Embodiments of the inventions may process results from plural speech services in two stages: an encoding stage and a prioritization stage. The encoding stage encodes and collects results into the unified conceptual knowledge base. The prioritization stage handles asynchronously-received results and makes a decision as to which results are delivered to an application, e.g., a dialog, in response to a query.
Considering results from speech services as instances of an unknown information source is useful. Also, composing uncertain instances into one conceptual representation is useful for any applications in the area of speech or natural language processing.
Embodiments do not only decide whether to use results from one or the other speech service, but also combine and derive a unified result representation. Embodiments implicitly use the domain overlap of speech services to boost certain results, e.g., those which are confirmed by various speech services. This can be seen as a generalization of the cross-domain validation method. This method was previously implemented by a dialog system for dedicated domains. Embodiments disclosed herein enable an inter- and intra-domain validation of speech entities, e.g., a city name was spoken in the context of a music title. The technique also enables a conceptual representation across speech services. For example, the conceptual knowledge can be partly given by a plurality of speech services. This enables the introduction new functionality without the need to modify speech services.
The priority encoder applies a set of reusable and configurable operators on results from an arbitrary number of speech services. This modular implementation enables a fast and flexible deployment on reliable operators.
There are several advantages compared to previous approaches. Embodiments decouple speech services from the dialog flow. In conventional approaches, the dialog controls explicitly all speech services. There, the dialog starts and stops the processing and decides which results are used for further processing. This dialog flow is designed by human experts, which can be costly to design and may not achieve the overall best performance because of the need for pre-defined thresholds. The new technique described herein uses user behavior and knowledge about expected error behaviors of speech services to achieve the best accuracy with a minimal latency. Both user behavior and expected error behavior of speech services are estimated continuously. The technique can also consider environmental circumstances, such as a current noise level, to assess results.

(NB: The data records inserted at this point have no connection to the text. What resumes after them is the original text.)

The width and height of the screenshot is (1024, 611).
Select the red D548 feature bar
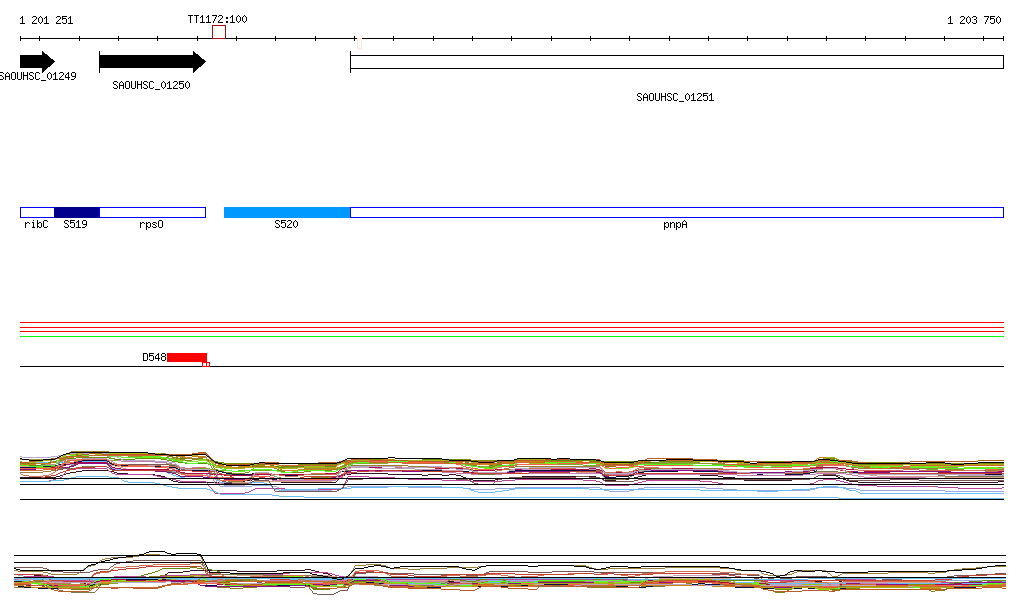[x=187, y=357]
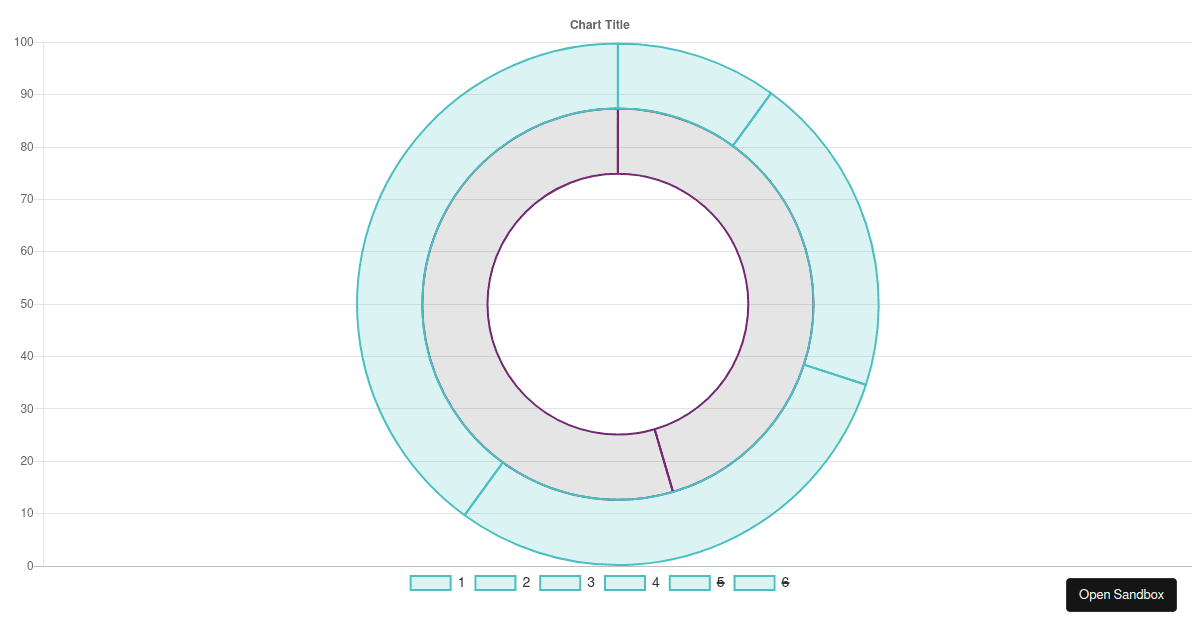Select the legend swatch beside label 3
This screenshot has width=1200, height=630.
point(560,583)
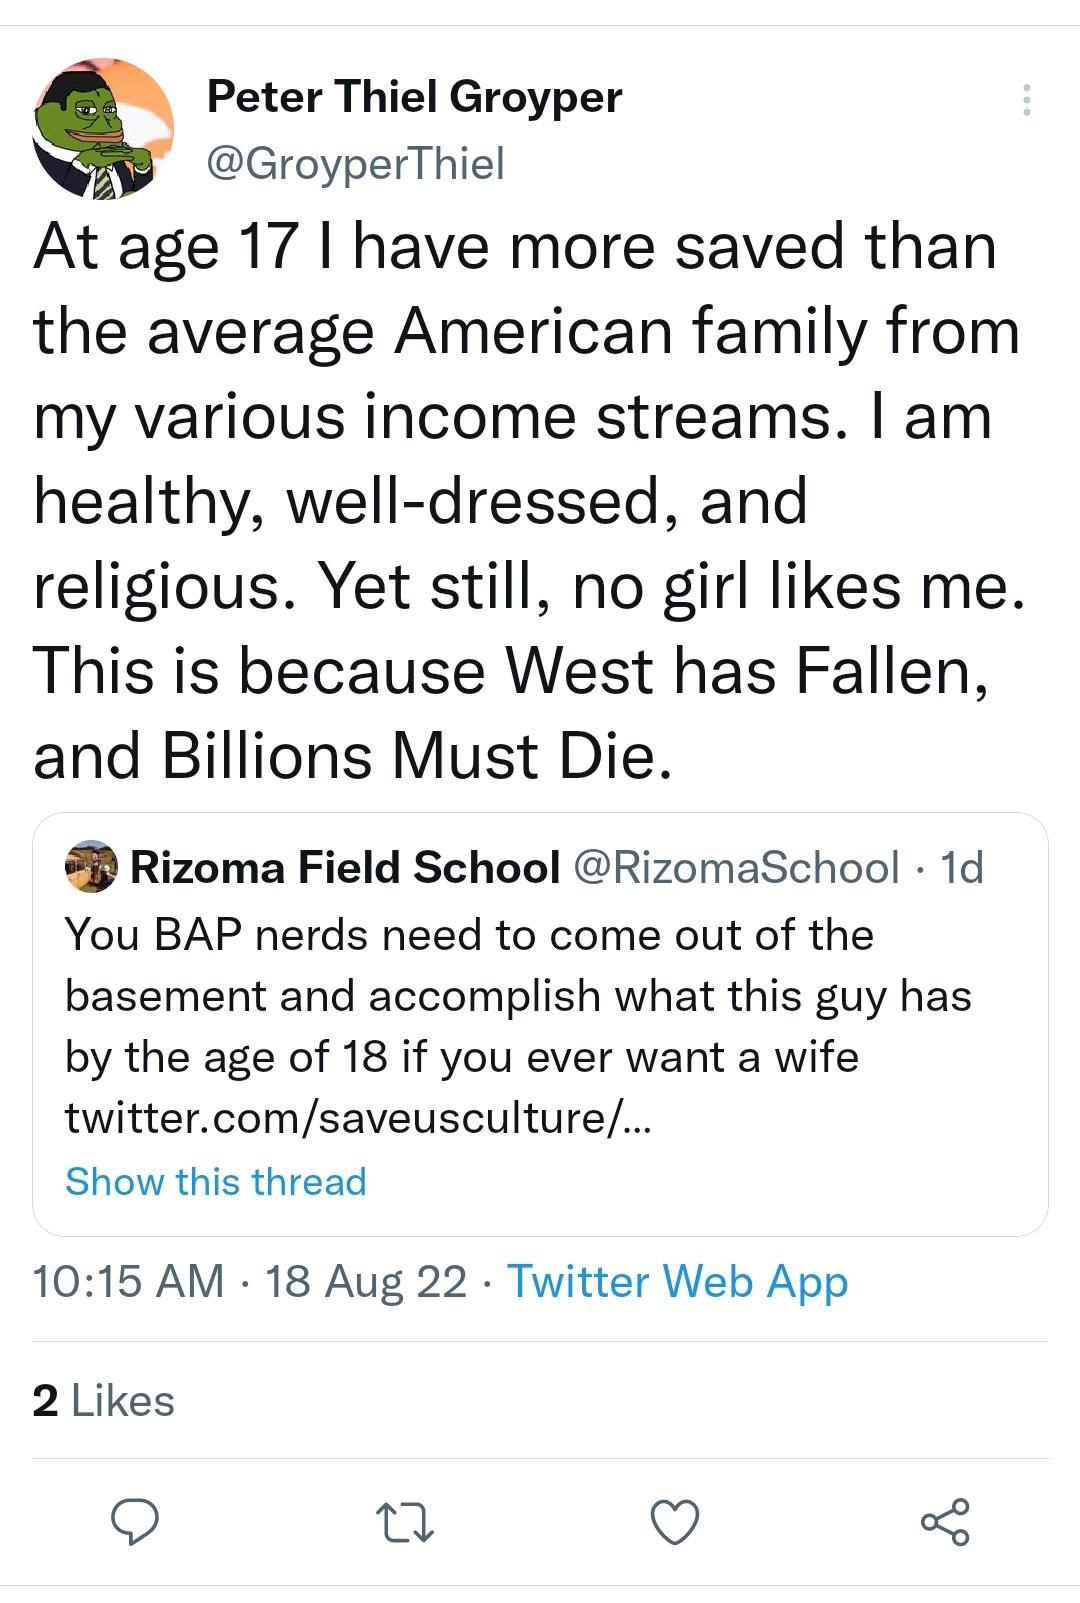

BRIEF DESCRIPTION OF THE DRAWINGS

The foregoing will be apparent from the following more particular description of example embodiments of the invention, as illustrated in the accompanying drawings in which like reference characters refer to the same parts throughout the different views. The drawings are not necessarily to scale, emphasis instead being placed upon illustrating embodiments of the present invention.

FIG. 1 is a block diagram illustrating an example dialog system in which an embodiment of the invention can be deployed.

FIG. 2 is a block diagram of a method and system for processing results from speech services, to serve as input for another application module, such as a dialog engine.

FIG. 3 is a block diagram illustrating an example deployment of plural speech services and plural priority encoders.

FIG. 4 is an example graph representing conceptual knowledge.

FIG. 5 is a block diagram illustrating factorization of concepts in a sequence of operators.

FIG. 6 is a graph illustrating association of data and semantic groups using an example distance measure based on syntactical features.

FIG. 7 is a graph illustrating an example distance measure based on canonical features.

FIG. 8 is a graph illustrating an example distance measure based on phonetic information.

FIG. 9 is a graph illustrating example use of prior knowledge to strengthen (e.g., boost) data.

FIG. 10 is a schematic diagram illustrating an example set of semantic groups for information gathered for speech services.

FIG. 11 is a timing diagram illustrating an example dialog flow for handling results from multiple speech services.

FIG. 12 is a block diagram illustrating an example system for handling results received from plural speech services.

FIG. 13 is a flow diagram illustrating an example method for handling results received from plural speech services.

FIG. 14 is a schematic diagram illustrating an example use case of no domain overlap between the results from two speech services.

FIG. 15 is a schematic diagram illustrating another example use case of no domain overlap between the results from two speech services, each speech service contributing to both domains.

FIG. 16 is a timing diagram illustrating an example case of a successful concept query.

FIG. 17 is a schematic diagram illustrating a graphical representation of a use case given a full domain overlap between results from speech services.

FIG. 18 is a timing diagram illustrating an example decision process that includes waiting for results from all speech services.

FIG. 19 is a schematic diagram illustrating an example use case of partial domain overlap between results of speech services.

FIG. 20 is a timing diagram illustrating timing of an example decision process for two concepts.

FIG. 21 is a network diagram illustrating a computer network or similar digital processing environment in which embodiments of the present invention may be implemented.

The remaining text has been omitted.